AIM:
Print the note on catapult launch power below in full, without changing a word.

SUPPLIED TEXT:
NB, this assumes constant acceleration.

Note that you would need a small rocket stage in the projectile, because
an Earth-surface catapult *cannot* put something directly into orbit -- it
can reach only orbits that intersect the atmosphere, so a bit of rocket
fuel is needed to finish the job.

P = m*a*v, where v and a are as before, m is projectile mass, and P is
peak power. This is up in the gigawatts even for m=100kg; clearly one
needs local power storage that can be charged up slowly and discharged
very quickly. (t = v/a, so that 10km track is covered in about 2s.)
Neglecting losses, energy is 0.5*m*v^2, so for m=100kg we need about
1250kW-hr per shot.

Note that 100kg is almost certainly much too small to get acceptable
atmospheric drag losses, and for that matter the drag loss assumed in the
above example numbers is probably too low even with higher mass.

[Entries for text and item location]

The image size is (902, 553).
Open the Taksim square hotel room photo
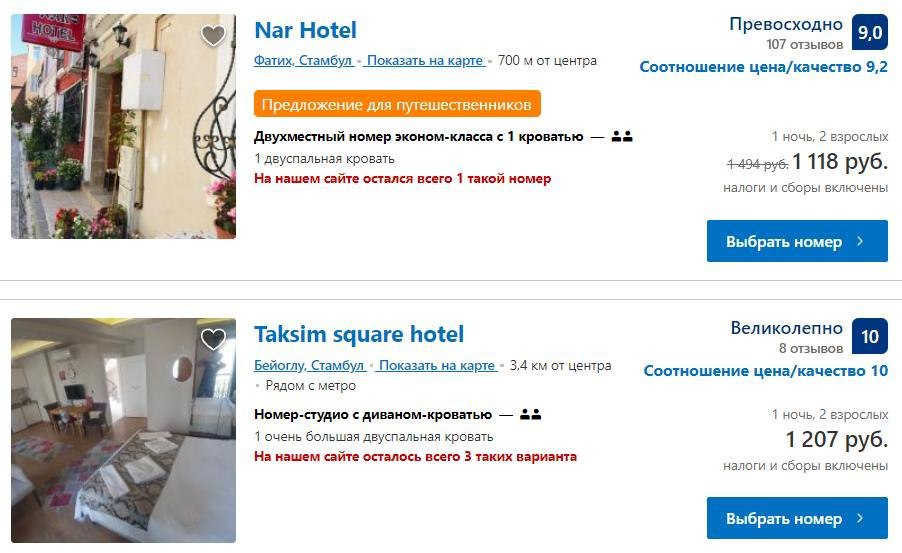[124, 430]
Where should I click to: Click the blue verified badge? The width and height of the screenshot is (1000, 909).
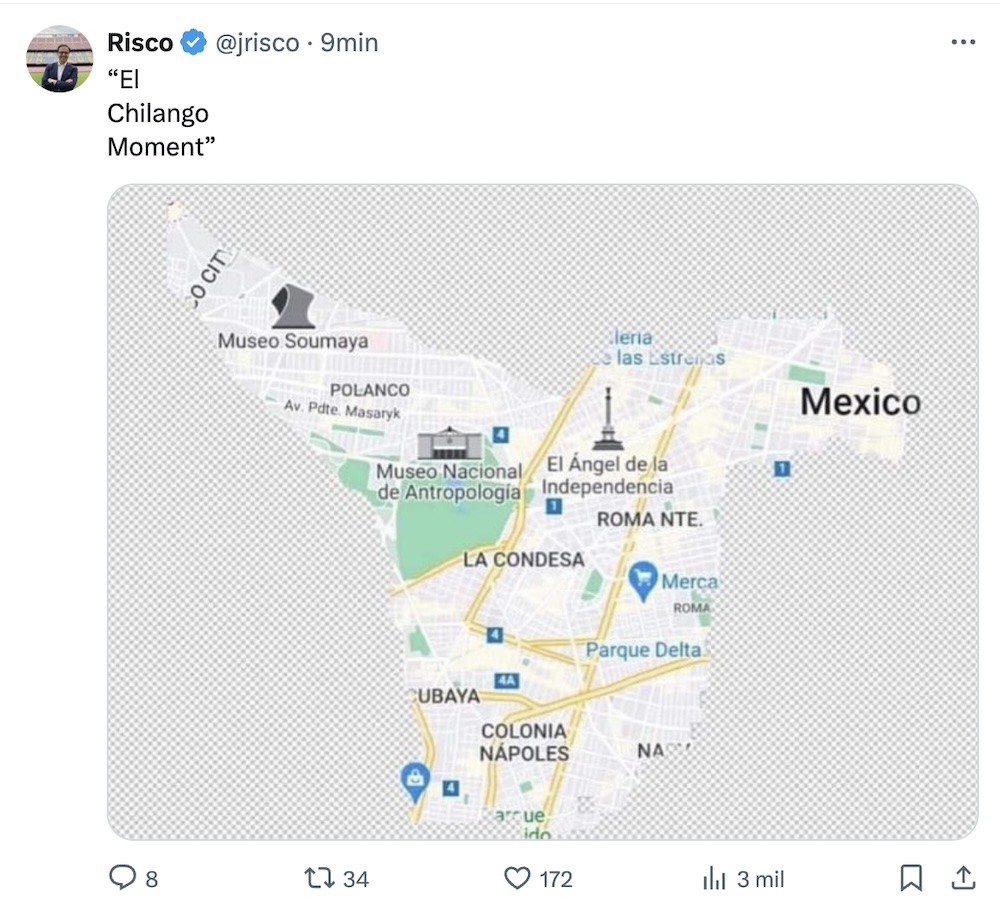pyautogui.click(x=193, y=43)
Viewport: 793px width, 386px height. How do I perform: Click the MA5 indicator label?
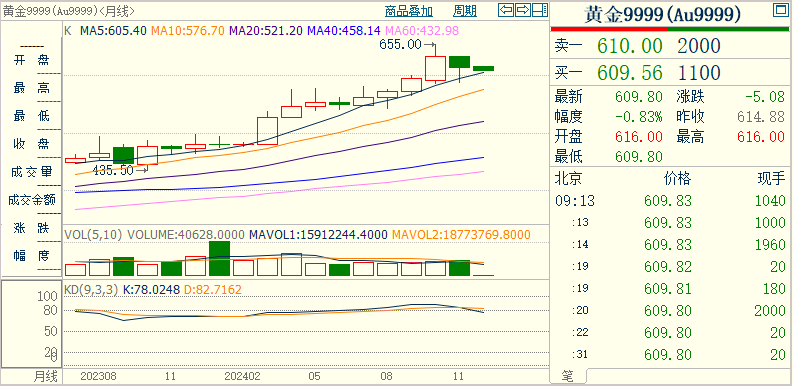(x=114, y=31)
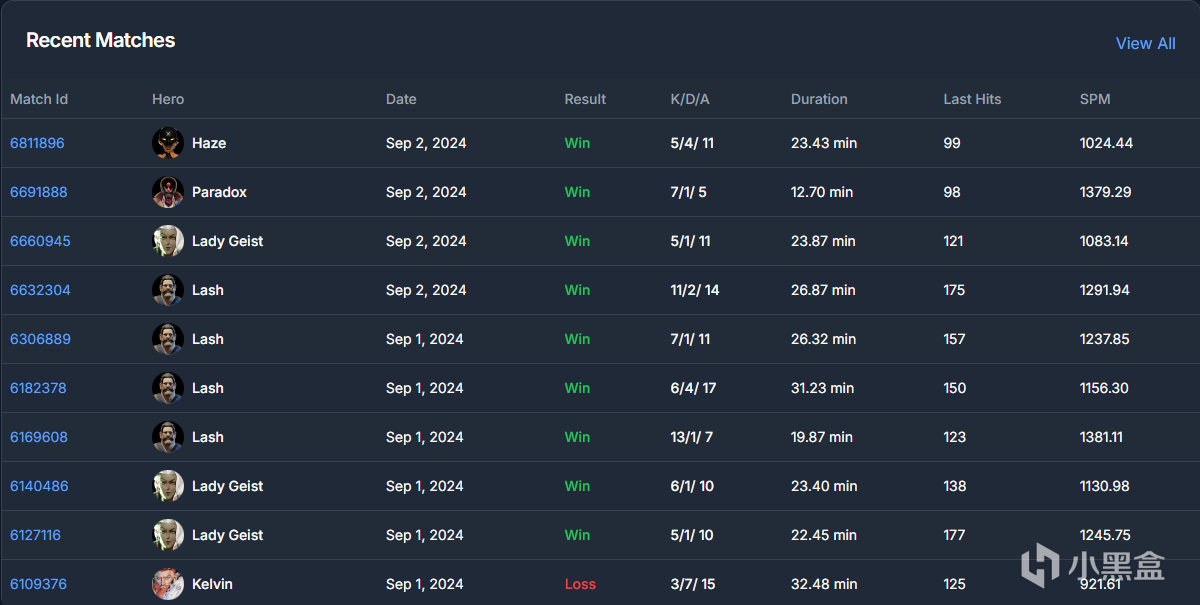The width and height of the screenshot is (1200, 605).
Task: Click Paradox hero portrait icon
Action: (168, 192)
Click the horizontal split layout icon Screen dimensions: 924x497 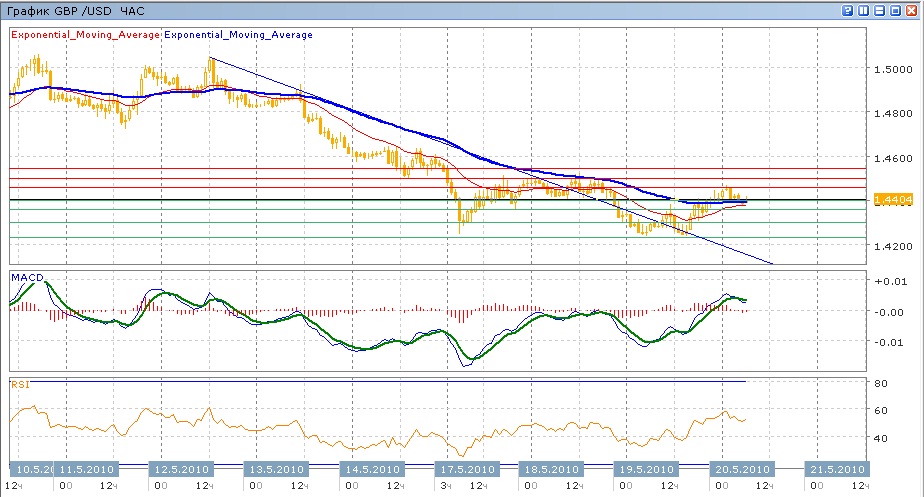pos(881,10)
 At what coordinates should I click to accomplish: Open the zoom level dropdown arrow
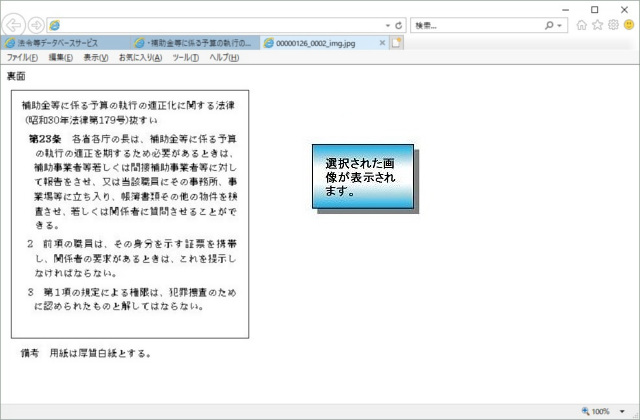[621, 411]
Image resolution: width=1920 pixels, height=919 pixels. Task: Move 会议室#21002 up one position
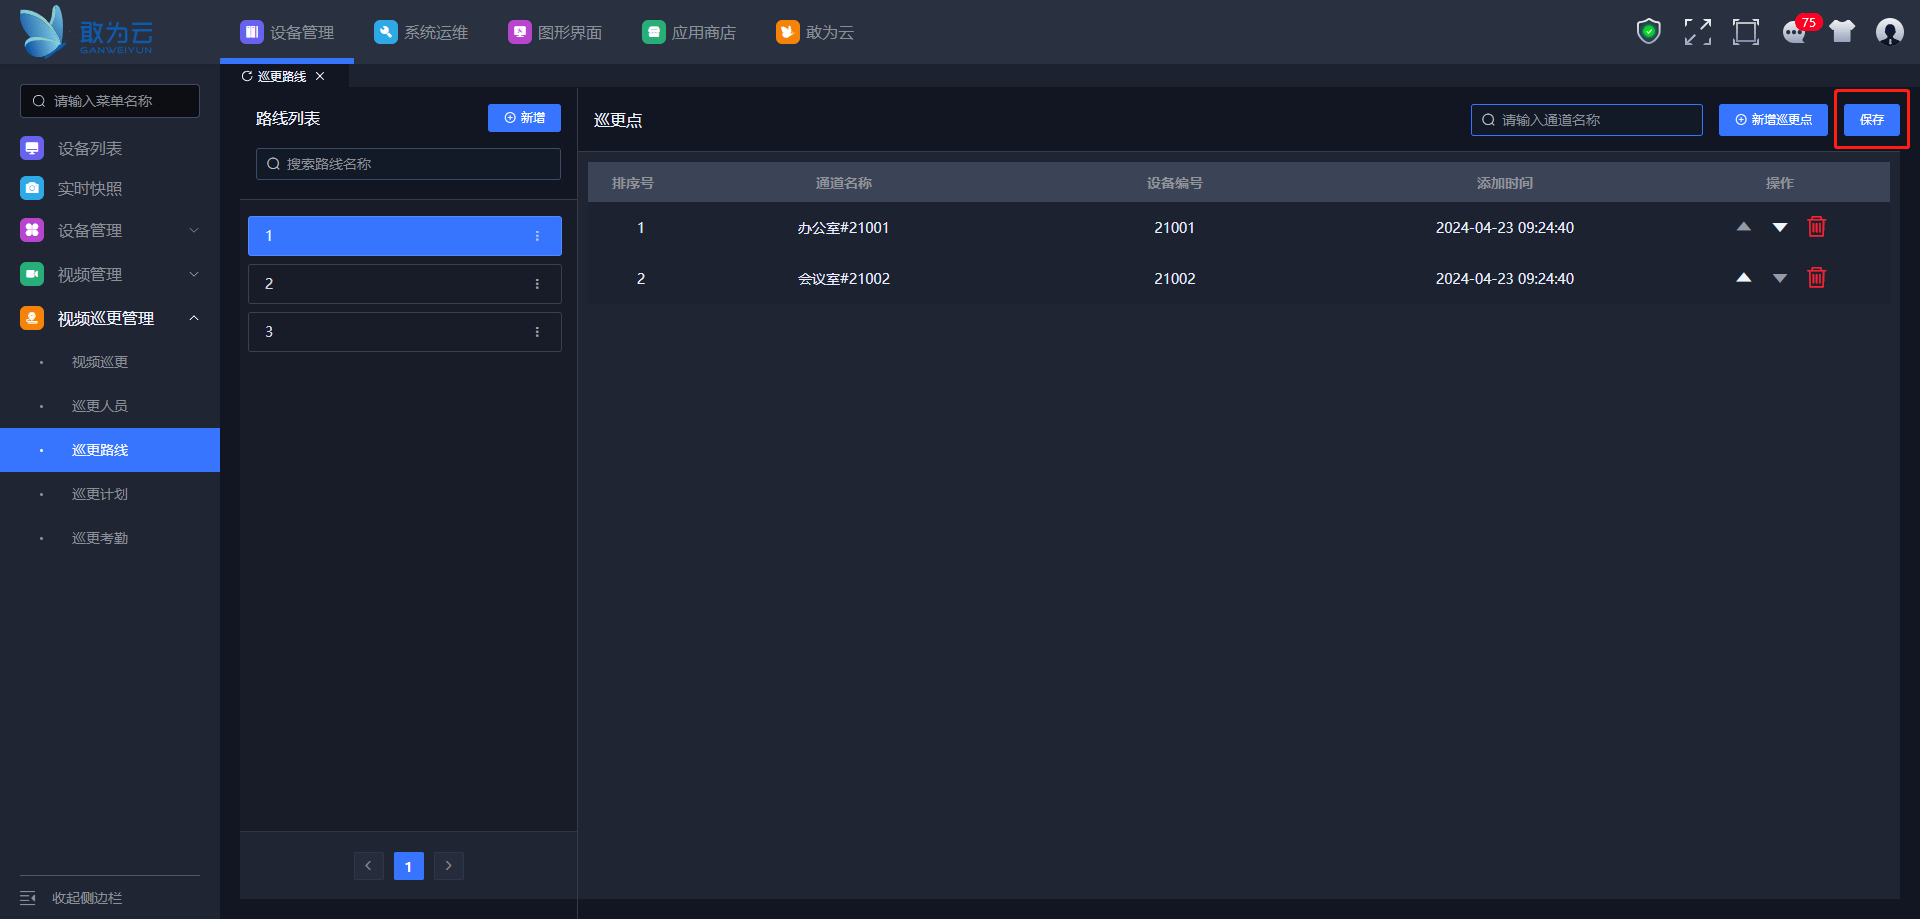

CORRECT OUTPUT:
NB, this assumes constant acceleration.

Note that you would need a small rocket stage in the projectile, because
an Earth-surface catapult *cannot* put something directly into orbit -- it
can reach only orbits that intersect the atmosphere, so a bit of rocket
fuel is needed to finish the job.

P = m*a*v, where v and a are as before, m is projectile mass, and P is
peak power. This is up in the gigawatts even for m=100kg; clearly one
needs local power storage that can be charged up slowly and discharged
very quickly. (t = v/a, so that 10km track is covered in about 2s.)
Neglecting losses, energy is 0.5*m*v^2, so for m=100kg we need about
1250kW-hr per shot.

Note that 100kg is almost certainly much too small to get acceptable
atmospheric drag losses, and for that matter the drag loss assumed in the
above example numbers is probably too low even with higher mass.